You are entitled to your opinion and I respect it.
For all others, I suggest to be conservative in the PA system design, as to avoid *very* bad experiences .
Peace.

So many of these "discussions" remind me of the parable of the three blind men and the elephant...

This JBL tech note (different from the link referenced above) seems to cover the basics pretty well:

http://www.jblpro.com/catalog/suppor...=290&doctype=3

The bottom line is captured in this excerpt:

A. For carefully monitored applications where peak transient capability must be maintained, a system should be powered with an amplifier capable of delivering twice its IEC rating. For example, a studio monitor system rated at 300 watts can be safely driven by an amplifier capable of 600 watts output.

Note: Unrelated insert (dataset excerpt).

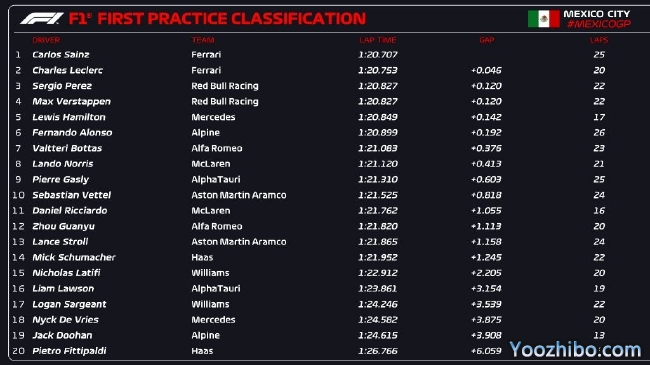Click the LAP TIME column header
The height and width of the screenshot is (365, 650).
(378, 40)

Discussion: Careful monitoring is the key here. High quality music production today demands high peak factors in the recorded signal. Such peak signals are normally of such short duration that they hardly stress the system's components. Thus, the extra 3-dB margin (times two) of power will result in cleaner overall operation of the system, with less listening fatigue.

B. For routine application where high continuous, but non-distorted, output is likely to be encountered, a system should be powered with an amplifier capable of delivering the IEC rating of the system.

Discussion: This case describes the bulk of sound reinforcement activities. Such systems can often be inadvertently overdriven, or can go into feedback. When powered with an amplifier equal to their IEC rating, the user is guaranteed of safe operation.

C. For musical instrument application, where distorted (overdriven) output may be a musical requirement, the system should be powered with an amplifier capable of delivering only one-half of the IEC rating for the system.

Discussion: Much rock music is produced at full output with the amplifier well into clipping, and this is a matter of musical choice. When an amplifier capable of, say, 300 watts of undistorted sinewave output is driven well into clipping, its output power can approach 600 watts! So, Berating (sic) the system to one-half its IEC power will result in safe operation of the loudspeaker.

And there's the key phrase right there...CAPABLE OF DELIVERING. That doesn't mean that your speakers will see twice their program power rating. Matter of fact if the amp is capable of delivering twice the speaker rating, you'll only have to use 1/2 of the amp's available power, and that means "headroom".

Headroom is power that you are not using. If you're using an amp that is only capable of delivering the speaker's required power, you're using up all of the amp's available power to power your system and you have no headroom.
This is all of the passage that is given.